## EXERCISE:
In the entries below, find the line with "[Тарасюк Екатерина] (213, 314)" and the line with "San Francisco de Macoris [button] (1192, 835)". Print those two and everything between them exactly, and nothing else.

*** AVAILABLE DATA ***

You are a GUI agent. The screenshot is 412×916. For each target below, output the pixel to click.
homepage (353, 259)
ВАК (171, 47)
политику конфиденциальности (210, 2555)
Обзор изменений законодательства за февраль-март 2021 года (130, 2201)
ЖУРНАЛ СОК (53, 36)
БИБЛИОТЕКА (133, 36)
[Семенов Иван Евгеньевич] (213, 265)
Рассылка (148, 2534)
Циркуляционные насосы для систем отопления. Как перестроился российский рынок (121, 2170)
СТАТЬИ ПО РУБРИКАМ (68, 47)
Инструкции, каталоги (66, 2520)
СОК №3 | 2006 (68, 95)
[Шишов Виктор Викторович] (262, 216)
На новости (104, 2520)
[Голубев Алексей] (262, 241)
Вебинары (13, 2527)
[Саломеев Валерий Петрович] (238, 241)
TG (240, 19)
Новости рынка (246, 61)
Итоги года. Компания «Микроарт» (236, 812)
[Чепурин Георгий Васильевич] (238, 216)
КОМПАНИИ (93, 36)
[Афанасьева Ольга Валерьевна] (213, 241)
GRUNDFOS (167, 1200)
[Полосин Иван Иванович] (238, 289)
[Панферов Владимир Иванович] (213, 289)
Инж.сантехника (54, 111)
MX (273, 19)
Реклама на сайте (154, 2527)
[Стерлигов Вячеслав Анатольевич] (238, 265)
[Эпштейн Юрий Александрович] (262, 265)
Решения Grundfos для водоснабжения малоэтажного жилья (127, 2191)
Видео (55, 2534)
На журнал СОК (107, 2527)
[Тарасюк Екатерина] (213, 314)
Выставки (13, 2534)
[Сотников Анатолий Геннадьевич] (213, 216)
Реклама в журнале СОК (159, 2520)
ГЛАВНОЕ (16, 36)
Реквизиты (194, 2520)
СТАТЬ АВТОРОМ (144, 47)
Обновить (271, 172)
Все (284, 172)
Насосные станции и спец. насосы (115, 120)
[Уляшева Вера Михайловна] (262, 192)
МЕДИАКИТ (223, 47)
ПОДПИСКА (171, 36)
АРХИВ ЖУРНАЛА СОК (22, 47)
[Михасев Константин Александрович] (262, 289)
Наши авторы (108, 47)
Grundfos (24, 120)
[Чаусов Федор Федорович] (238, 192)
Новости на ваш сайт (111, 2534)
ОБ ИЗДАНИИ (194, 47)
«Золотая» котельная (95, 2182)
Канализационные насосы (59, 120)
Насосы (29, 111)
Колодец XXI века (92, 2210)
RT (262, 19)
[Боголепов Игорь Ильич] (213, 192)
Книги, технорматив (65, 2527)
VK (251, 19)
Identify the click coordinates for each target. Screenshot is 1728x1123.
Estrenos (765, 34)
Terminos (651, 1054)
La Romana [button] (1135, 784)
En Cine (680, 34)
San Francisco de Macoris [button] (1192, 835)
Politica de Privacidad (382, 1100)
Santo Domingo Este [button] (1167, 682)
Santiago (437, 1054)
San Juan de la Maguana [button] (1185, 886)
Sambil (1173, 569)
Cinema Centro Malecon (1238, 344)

***

## RESPONSE TO THIS TASK:
[Тарасюк Екатерина] (213, 314)
Выставки (13, 2534)
[Сотников Анатолий Геннадьевич] (213, 216)
Реклама в журнале СОК (159, 2520)
ГЛАВНОЕ (16, 36)
Реквизиты (194, 2520)
СТАТЬ АВТОРОМ (144, 47)
Обновить (271, 172)
Все (284, 172)
Насосные станции и спец. насосы (115, 120)
[Уляшева Вера Михайловна] (262, 192)
МЕДИАКИТ (223, 47)
ПОДПИСКА (171, 36)
АРХИВ ЖУРНАЛА СОК (22, 47)
[Михасев Константин Александрович] (262, 289)
Наши авторы (108, 47)
Grundfos (24, 120)
[Чаусов Федор Федорович] (238, 192)
Новости на ваш сайт (111, 2534)
ОБ ИЗДАНИИ (194, 47)
«Золотая» котельная (95, 2182)
Канализационные насосы (59, 120)
Насосы (29, 111)
Колодец XXI века (92, 2210)
RT (262, 19)
[Боголепов Игорь Ильич] (213, 192)
Книги, технорматив (65, 2527)
VK (251, 19)
Identify the click coordinates for each target. Screenshot is 1728x1123.
Estrenos (765, 34)
Terminos (651, 1054)
La Romana [button] (1135, 784)
En Cine (680, 34)
San Francisco de Macoris [button] (1192, 835)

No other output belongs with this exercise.